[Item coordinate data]
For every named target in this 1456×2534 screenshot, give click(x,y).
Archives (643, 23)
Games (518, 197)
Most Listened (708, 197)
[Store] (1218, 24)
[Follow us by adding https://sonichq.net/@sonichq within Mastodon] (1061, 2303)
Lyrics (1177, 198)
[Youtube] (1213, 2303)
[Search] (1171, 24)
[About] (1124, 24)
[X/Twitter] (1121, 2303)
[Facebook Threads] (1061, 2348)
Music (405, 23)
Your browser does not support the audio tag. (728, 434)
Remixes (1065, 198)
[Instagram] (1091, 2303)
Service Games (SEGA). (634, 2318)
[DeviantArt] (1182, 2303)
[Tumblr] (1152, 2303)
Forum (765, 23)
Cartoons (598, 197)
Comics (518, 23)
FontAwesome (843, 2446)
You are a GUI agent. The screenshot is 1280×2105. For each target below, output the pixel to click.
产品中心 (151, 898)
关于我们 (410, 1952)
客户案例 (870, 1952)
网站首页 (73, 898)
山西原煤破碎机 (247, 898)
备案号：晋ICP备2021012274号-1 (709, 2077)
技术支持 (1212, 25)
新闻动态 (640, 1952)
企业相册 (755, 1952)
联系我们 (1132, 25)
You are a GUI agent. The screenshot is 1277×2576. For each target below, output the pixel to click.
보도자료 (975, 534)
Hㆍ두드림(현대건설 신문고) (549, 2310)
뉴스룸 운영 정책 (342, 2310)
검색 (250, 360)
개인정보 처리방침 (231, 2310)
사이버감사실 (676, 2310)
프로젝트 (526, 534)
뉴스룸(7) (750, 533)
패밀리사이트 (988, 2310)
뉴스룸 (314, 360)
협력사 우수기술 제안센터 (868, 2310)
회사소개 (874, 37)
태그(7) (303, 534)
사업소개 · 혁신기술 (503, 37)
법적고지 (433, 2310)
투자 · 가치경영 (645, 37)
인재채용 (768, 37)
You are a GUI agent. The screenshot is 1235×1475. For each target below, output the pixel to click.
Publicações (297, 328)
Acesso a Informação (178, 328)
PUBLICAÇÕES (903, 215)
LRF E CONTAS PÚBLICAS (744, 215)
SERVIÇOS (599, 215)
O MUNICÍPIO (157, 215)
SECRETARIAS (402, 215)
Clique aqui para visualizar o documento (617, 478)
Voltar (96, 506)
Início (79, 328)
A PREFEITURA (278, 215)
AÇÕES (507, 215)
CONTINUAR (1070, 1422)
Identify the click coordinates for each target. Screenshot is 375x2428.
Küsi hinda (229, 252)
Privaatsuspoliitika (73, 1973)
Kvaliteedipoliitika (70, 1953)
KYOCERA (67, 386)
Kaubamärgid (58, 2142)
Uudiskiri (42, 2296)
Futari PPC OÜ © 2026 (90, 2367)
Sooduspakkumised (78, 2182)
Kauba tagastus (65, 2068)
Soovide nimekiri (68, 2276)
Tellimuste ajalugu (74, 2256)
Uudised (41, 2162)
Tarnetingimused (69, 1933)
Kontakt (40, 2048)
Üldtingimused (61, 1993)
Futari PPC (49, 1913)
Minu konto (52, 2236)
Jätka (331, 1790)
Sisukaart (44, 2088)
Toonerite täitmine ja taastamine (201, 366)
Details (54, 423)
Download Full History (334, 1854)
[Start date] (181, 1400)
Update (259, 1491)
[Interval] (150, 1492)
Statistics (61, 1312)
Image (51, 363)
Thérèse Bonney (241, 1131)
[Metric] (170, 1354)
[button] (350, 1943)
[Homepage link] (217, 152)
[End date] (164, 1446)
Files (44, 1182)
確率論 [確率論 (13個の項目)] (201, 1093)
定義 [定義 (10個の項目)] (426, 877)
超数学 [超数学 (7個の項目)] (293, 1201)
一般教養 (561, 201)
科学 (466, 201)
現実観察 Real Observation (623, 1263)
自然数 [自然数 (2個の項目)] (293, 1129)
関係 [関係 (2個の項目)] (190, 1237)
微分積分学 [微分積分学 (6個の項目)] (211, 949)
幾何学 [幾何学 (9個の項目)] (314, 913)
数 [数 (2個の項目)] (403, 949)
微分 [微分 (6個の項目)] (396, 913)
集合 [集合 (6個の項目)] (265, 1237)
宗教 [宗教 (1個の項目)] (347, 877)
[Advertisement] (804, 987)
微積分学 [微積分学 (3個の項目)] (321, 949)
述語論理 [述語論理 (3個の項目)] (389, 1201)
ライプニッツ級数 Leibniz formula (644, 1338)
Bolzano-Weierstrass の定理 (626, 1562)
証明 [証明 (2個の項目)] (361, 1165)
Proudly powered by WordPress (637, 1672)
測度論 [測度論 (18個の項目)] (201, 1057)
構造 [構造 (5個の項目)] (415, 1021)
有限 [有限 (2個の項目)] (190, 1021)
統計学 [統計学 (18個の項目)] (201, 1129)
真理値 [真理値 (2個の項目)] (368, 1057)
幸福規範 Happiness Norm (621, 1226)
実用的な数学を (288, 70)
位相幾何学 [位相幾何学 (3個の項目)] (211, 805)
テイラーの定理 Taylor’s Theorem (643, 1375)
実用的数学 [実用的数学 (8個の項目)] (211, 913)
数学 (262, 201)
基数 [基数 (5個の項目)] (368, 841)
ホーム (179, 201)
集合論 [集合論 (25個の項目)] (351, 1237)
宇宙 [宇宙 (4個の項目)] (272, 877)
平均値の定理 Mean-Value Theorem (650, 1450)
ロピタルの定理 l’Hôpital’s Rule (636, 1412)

■ DIRECTIONS ■
Write out every line of the listing above verbatim, with no changes.

■ WRITTEN REPLY ■
For every named target in this 1456×2534 screenshot, give click(x,y).
Archives (643, 23)
Games (518, 197)
Most Listened (708, 197)
[Store] (1218, 24)
[Follow us by adding https://sonichq.net/@sonichq within Mastodon] (1061, 2303)
Lyrics (1177, 198)
[Youtube] (1213, 2303)
[Search] (1171, 24)
[About] (1124, 24)
[X/Twitter] (1121, 2303)
[Facebook Threads] (1061, 2348)
Music (405, 23)
Your browser does not support the audio tag. (728, 434)
Remixes (1065, 198)
[Instagram] (1091, 2303)
Service Games (SEGA). (634, 2318)
[DeviantArt] (1182, 2303)
[Tumblr] (1152, 2303)
Forum (765, 23)
Cartoons (598, 197)
Comics (518, 23)
FontAwesome (843, 2446)
You are a GUI agent. The screenshot is 1280×2105. For each target below, output the pixel to click.
产品中心 (151, 898)
关于我们 (410, 1952)
客户案例 (870, 1952)
网站首页 (73, 898)
山西原煤破碎机 (247, 898)
备案号：晋ICP备2021012274号-1 (709, 2077)
技术支持 (1212, 25)
新闻动态 (640, 1952)
企业相册 (755, 1952)
联系我们 (1132, 25)
You are a GUI agent. The screenshot is 1277×2576. For each target below, output the pixel to click.
보도자료 (975, 534)
Hㆍ두드림(현대건설 신문고) (549, 2310)
뉴스룸 운영 정책 (342, 2310)
검색 (250, 360)
개인정보 처리방침 (231, 2310)
사이버감사실 (676, 2310)
프로젝트 (526, 534)
뉴스룸(7) (750, 533)
패밀리사이트 (988, 2310)
뉴스룸 (314, 360)
협력사 우수기술 제안센터 (868, 2310)
회사소개 (874, 37)
태그(7) (303, 534)
사업소개 · 혁신기술 (503, 37)
법적고지 (433, 2310)
투자 · 가치경영 (645, 37)
인재채용 (768, 37)
You are a GUI agent. The screenshot is 1235×1475. For each target below, output the pixel to click.
Publicações (297, 328)
Acesso a Informação (178, 328)
PUBLICAÇÕES (903, 215)
LRF E CONTAS PÚBLICAS (744, 215)
SERVIÇOS (599, 215)
O MUNICÍPIO (157, 215)
SECRETARIAS (402, 215)
Clique aqui para visualizar o documento (617, 478)
Voltar (96, 506)
Início (79, 328)
A PREFEITURA (278, 215)
AÇÕES (507, 215)
CONTINUAR (1070, 1422)
Identify the click coordinates for each target. Screenshot is 375x2428.
Küsi hinda (229, 252)
Privaatsuspoliitika (73, 1973)
Kvaliteedipoliitika (70, 1953)
KYOCERA (67, 386)
Kaubamärgid (58, 2142)
Uudiskiri (42, 2296)
Futari PPC OÜ © 2026 (90, 2367)
Sooduspakkumised (78, 2182)
Kauba tagastus (65, 2068)
Soovide nimekiri (68, 2276)
Tellimuste ajalugu (74, 2256)
Uudised (41, 2162)
Tarnetingimused (69, 1933)
Kontakt (40, 2048)
Üldtingimused (61, 1993)
Futari PPC (49, 1913)
Minu konto (52, 2236)
Jätka (331, 1790)
Sisukaart (44, 2088)
Toonerite täitmine ja taastamine (201, 366)
Details (54, 423)
Download Full History (334, 1854)
[Start date] (181, 1400)
Update (259, 1491)
[Interval] (150, 1492)
Statistics (61, 1312)
Image (51, 363)
Thérèse Bonney (241, 1131)
[Metric] (170, 1354)
[button] (350, 1943)
[Homepage link] (217, 152)
[End date] (164, 1446)
Files (44, 1182)
確率論 [確率論 (13個の項目)] (201, 1093)
定義 [定義 (10個の項目)] (426, 877)
超数学 [超数学 (7個の項目)] (293, 1201)
一般教養 (561, 201)
科学 (466, 201)
現実観察 Real Observation (623, 1263)
自然数 [自然数 (2個の項目)] (293, 1129)
関係 [関係 (2個の項目)] (190, 1237)
微分積分学 [微分積分学 (6個の項目)] (211, 949)
幾何学 [幾何学 (9個の項目)] (314, 913)
数 [数 (2個の項目)] (403, 949)
微分 [微分 (6個の項目)] (396, 913)
集合 [集合 (6個の項目)] (265, 1237)
宗教 [宗教 (1個の項目)] (347, 877)
[Advertisement] (804, 987)
微積分学 [微積分学 (3個の項目)] (321, 949)
述語論理 [述語論理 (3個の項目)] (389, 1201)
ライプニッツ級数 Leibniz formula (644, 1338)
Bolzano-Weierstrass の定理 (626, 1562)
証明 [証明 (2個の項目)] (361, 1165)
Proudly powered by WordPress (637, 1672)
測度論 [測度論 (18個の項目)] (201, 1057)
構造 [構造 (5個の項目)] (415, 1021)
有限 [有限 (2個の項目)] (190, 1021)
統計学 [統計学 (18個の項目)] (201, 1129)
真理値 [真理値 (2個の項目)] (368, 1057)
幸福規範 Happiness Norm (621, 1226)
実用的な数学を (288, 70)
位相幾何学 [位相幾何学 (3個の項目)] (211, 805)
テイラーの定理 Taylor’s Theorem (643, 1375)
実用的数学 [実用的数学 (8個の項目)] (211, 913)
数学 (262, 201)
基数 [基数 (5個の項目)] (368, 841)
ホーム (179, 201)
集合論 [集合論 (25個の項目)] (351, 1237)
宇宙 [宇宙 (4個の項目)] (272, 877)
平均値の定理 Mean-Value Theorem (650, 1450)
ロピタルの定理 l’Hôpital’s Rule (636, 1412)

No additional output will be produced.